2. Each instance in the Agreement of "Continental Stock Transfer & Trust
Company" shall be replaced with "BankBoston, N.A."
3. Section 1(a) shall be amended by deleting the phrase "or (v)" after clause
(iv) and adding the following language:
", (v) an Exempt Person, or (vi)"
4. A new definition is added after Section 1(w) and before Section 1(x) as
follows:
"(w-2) "Exempt Person" shall mean (i) each of Oak Investment Partners VIII,
L.P., Oak VIII Affiliates Fund, L.P. or U.S. Telesource, Inc. (each, a "Large
Holder") and its respective Affiliates so long as such Large Holder, together
with its Affiliates, is not the Beneficial Owner of any Common Stock, other than
as a result of the ownership of equity securities of the Company either (1)

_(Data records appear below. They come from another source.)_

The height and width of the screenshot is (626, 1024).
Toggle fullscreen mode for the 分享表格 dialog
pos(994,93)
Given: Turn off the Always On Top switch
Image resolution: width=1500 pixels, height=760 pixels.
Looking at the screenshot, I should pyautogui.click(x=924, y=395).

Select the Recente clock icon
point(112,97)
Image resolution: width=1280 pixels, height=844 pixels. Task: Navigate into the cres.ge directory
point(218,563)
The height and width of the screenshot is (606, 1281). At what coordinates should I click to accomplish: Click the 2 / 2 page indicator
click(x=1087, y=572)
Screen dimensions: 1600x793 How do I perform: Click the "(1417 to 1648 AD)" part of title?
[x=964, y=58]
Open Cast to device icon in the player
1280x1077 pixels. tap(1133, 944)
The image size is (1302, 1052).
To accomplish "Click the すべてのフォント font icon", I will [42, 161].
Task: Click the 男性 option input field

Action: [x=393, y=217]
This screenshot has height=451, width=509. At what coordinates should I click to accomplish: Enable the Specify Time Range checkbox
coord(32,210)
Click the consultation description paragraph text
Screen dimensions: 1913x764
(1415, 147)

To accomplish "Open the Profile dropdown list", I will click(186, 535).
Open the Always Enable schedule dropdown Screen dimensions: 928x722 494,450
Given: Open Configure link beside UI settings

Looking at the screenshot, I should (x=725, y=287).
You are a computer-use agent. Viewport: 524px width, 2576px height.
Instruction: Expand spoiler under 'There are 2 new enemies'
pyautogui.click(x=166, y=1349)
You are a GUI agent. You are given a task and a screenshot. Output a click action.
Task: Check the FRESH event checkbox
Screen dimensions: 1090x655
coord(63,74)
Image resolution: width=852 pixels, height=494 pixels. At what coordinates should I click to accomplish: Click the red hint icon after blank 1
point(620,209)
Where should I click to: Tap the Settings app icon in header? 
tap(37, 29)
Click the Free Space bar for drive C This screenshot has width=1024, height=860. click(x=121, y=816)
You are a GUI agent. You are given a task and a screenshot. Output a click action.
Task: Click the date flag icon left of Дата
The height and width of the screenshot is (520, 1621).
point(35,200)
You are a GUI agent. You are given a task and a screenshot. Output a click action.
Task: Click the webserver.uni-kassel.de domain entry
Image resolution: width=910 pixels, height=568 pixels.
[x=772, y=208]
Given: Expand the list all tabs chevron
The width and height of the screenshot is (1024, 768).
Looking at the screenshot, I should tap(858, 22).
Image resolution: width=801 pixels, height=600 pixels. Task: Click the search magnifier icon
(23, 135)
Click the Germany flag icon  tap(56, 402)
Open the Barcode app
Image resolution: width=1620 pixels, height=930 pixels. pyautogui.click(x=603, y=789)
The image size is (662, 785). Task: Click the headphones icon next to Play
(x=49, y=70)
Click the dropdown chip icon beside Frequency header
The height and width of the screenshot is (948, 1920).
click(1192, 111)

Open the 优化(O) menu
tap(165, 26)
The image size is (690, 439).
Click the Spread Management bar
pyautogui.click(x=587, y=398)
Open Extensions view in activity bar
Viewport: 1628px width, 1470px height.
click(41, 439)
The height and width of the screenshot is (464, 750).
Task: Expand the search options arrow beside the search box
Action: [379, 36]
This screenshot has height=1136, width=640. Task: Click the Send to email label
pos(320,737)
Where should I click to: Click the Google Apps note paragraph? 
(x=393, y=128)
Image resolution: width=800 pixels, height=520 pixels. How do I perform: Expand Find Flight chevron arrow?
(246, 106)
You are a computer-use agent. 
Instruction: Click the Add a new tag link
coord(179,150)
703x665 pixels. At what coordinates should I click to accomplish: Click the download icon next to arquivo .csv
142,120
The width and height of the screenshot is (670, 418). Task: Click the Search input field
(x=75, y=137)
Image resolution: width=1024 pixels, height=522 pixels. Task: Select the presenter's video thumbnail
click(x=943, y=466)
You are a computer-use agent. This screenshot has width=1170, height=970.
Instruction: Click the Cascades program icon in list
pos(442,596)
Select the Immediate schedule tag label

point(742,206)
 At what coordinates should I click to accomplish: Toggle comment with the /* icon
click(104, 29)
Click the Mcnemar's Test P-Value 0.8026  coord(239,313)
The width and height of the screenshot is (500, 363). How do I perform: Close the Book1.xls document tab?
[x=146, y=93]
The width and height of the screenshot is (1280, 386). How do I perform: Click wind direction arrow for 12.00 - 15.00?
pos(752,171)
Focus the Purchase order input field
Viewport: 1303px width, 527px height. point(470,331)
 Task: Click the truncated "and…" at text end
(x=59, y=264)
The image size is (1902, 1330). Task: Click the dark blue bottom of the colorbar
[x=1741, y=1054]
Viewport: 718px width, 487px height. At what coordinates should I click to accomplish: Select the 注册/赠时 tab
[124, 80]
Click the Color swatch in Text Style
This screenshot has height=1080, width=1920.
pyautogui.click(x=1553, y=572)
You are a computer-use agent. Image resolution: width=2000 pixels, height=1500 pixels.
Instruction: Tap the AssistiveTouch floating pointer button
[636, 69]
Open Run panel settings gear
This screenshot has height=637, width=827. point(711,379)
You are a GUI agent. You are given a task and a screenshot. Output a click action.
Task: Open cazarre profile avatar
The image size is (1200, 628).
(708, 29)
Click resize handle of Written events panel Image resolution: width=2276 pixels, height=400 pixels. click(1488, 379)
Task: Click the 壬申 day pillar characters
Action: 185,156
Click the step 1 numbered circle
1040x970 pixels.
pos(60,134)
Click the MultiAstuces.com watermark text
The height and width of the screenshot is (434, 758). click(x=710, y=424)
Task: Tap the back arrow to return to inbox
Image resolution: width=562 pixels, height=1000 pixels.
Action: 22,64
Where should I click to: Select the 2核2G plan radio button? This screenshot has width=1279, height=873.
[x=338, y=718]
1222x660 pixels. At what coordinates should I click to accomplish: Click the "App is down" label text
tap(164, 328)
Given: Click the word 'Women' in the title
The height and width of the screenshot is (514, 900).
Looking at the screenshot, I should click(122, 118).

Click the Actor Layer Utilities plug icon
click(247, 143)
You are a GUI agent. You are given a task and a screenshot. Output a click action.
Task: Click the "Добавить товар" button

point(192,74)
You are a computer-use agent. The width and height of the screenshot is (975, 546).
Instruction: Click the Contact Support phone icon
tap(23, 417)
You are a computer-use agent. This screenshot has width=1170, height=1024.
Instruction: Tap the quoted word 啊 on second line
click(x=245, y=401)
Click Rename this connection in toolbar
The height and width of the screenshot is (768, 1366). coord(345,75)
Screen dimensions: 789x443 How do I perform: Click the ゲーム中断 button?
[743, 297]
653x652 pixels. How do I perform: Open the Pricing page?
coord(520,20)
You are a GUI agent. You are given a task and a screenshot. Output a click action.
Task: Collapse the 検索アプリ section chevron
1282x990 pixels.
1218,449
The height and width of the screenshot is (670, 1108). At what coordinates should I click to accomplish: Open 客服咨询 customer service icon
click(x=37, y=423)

acquired by any Purchaser (as defined in the Stock Purchase Agreement), or an
Affiliate of any Purchaser, directly from the Company (x) pursuant to the Stock
Purchase Agreement (including pursuant to the exercise of such Person's rights
under Section 4.16 of the Stock Purchase Agreement) or (y) on the conversion of
convertible securities acquired by such Person directly from the Company
pursuant to the Stock Purchase Agreement and, in each case, Beneficially Owned
by such Large Holder solely as a result of the Stockholders Agreement (as
defined in the Standstill Agreement (as defined in the Stock Purchase
Agreement)), (2) acquired by such Large Holder, or an Affiliate of such Large
Holder as a result of an assignment to such Affiliate of rights of such Large
Holder to acquire, directly from the Company pursuant to the Stock Purchase
Agreement (including pursuant to the exercise of rights under Section 4.16 of
the Stock Purchase Agreement) or acquired by such Large Holder or an Affiliate
of such Large Holder on the conversion of convertible securities so acquired
directly from the Company pursuant to the Stock Purchase Agreement, (3) that are
(x) Beneficially Owned by any Purchaser, other than a Large Holder, that is a
party to the Stockholders Agreement, (y) not subject to the provisions of the
Stockholders Agreement, and (z) Beneficially Owned by such Large Holder solely
as a result of the Stockholders Agreement or (4) that are Beneficially Owned by
U.S. Telesource, Inc. or its Affiliates after the termination of the Standstill
Agreement pursuant to its terms so long as U.S. Telesource, Inc. and its
Affiliates do not Beneficially Own in the aggregate more than 19.9% of the
Common Stock then outstanding other than the Common Stock Beneficially Owned by
U.S. Telesource, Inc. or its Affiliates solely as a result of the Stockholders
Agreement and (ii) each Purchaser, other than a Large Holder, that is a party to
the Stockholders Agreement that would not be an Acquiring Person if such
Purchaser were not a party to the Stockholders Agreement. Notwithstanding
anything to the contrary contained herein, for purposes of this definition of
"Exempt Person," any amendment to the Stockholders Agreement that (x) modifies
the rights of, or procedures to be followed by, the Large Holders (as such
rights or procedures are provided in the Stockholders Agreement) without (y)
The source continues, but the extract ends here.